01 Mei 2014

Al-Badaa’

Telah berlalu dalam blog ini artikel berjudul Satu Cabang ‘Aqidah Syi’ah tentang Allah ta’ala, yang membahas ‘aqidah badaa’. Yaitu adanya perubahan kebijakan Allah dimana semula Ia menentukan imamah untuk anak laki-laki pertama, namun kemudian Ia ubah setelah adanya kejadian baru dimana calon imam meninggal dunia sebelum ia menjabat. Kejadian baru ini sebelumnya tidak diketahui Allah. Allah baru mengetahui setelah kejadian itu terjadi.

[Baris tentang letak target]

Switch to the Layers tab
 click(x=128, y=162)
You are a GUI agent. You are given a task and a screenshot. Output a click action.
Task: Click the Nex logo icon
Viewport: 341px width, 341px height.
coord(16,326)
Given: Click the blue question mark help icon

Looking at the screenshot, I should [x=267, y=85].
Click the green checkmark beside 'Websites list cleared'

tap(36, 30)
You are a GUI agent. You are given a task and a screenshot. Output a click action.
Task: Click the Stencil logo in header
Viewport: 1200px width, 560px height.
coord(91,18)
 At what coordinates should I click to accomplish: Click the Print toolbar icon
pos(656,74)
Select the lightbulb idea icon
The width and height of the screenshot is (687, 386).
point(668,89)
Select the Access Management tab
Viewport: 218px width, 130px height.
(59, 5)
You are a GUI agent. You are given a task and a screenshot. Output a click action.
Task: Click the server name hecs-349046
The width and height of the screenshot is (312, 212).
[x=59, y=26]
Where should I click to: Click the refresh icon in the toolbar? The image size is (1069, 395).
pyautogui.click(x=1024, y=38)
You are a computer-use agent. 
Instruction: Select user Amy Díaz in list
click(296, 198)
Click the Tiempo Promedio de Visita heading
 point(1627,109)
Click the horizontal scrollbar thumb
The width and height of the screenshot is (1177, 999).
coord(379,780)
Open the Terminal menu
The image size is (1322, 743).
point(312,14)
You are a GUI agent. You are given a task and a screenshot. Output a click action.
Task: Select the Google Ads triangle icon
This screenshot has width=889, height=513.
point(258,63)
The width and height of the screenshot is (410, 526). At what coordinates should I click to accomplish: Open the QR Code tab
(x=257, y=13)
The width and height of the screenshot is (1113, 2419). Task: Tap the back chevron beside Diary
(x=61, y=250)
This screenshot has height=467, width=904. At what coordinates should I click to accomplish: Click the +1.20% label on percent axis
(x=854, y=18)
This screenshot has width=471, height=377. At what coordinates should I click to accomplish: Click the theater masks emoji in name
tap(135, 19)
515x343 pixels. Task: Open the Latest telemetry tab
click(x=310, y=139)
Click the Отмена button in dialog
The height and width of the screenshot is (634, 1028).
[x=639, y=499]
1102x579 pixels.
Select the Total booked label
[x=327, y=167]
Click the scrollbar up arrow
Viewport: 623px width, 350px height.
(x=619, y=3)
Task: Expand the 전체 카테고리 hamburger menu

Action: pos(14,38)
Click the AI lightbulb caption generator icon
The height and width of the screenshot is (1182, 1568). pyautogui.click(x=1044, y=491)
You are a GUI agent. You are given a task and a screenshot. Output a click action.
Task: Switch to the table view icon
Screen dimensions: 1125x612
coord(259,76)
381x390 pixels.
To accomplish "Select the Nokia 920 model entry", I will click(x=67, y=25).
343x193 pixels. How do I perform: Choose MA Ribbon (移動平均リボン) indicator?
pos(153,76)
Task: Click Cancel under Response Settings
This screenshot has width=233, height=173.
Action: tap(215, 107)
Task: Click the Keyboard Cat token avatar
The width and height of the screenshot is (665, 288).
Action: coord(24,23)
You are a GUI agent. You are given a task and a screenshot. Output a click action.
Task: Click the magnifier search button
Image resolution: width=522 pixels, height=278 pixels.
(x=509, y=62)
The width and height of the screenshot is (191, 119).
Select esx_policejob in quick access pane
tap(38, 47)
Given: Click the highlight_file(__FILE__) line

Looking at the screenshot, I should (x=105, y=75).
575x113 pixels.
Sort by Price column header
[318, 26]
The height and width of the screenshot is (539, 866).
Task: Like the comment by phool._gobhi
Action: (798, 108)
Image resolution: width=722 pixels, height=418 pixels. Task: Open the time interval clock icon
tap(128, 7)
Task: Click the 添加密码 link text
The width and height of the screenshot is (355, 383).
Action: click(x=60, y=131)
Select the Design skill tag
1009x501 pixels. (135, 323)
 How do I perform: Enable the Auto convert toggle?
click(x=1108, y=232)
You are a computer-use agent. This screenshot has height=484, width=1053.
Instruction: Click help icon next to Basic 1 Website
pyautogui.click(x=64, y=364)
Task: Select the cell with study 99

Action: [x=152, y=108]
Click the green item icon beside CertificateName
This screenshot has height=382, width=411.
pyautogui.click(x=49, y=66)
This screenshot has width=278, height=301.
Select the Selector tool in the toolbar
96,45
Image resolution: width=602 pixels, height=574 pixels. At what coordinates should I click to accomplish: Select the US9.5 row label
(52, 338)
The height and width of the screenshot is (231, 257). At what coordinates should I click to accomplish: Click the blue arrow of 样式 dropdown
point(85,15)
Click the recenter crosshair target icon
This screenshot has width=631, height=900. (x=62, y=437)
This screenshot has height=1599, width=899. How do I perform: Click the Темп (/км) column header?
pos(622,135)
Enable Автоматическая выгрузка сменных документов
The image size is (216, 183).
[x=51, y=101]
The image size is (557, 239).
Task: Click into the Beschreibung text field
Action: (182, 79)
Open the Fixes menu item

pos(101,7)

■ Tugas:
(1) Ubah paragraf dalam bacaan yang diawali “Telah berlalu dalam blog ini” menjadi daftar poin singkat yang tetap memuat fakta utamanya.
(2) Apa judul artikel yang disebut dalam bacaan sebagai pembahasan ‘aqidah badaa’?
(3) Terjemahkan kalimat dari bacaan ini ke dalam bahasa Inggris: “Kejadian baru ini sebelumnya tidak diketahui Allah.”

■ Jawaban Lengkap:
(1)
- Blog ini sebelumnya memuat artikel berjudul Satu Cabang ‘Aqidah Syi’ah tentang Allah ta’ala, yang membahas ‘aqidah badaa’.
- Badaa’ adalah perubahan kebijakan Allah. Semula imamah ditentukan untuk anak laki-laki pertama, lalu diubah karena calon imam meninggal dunia sebelum menjabat.
- Kejadian baru itu sebelumnya tidak diketahui Allah dan baru diketahui setelah terjadi.

(2) Satu Cabang ‘Aqidah Syi’ah tentang Allah ta’ala.

(3) This new event was previously unknown to Allah.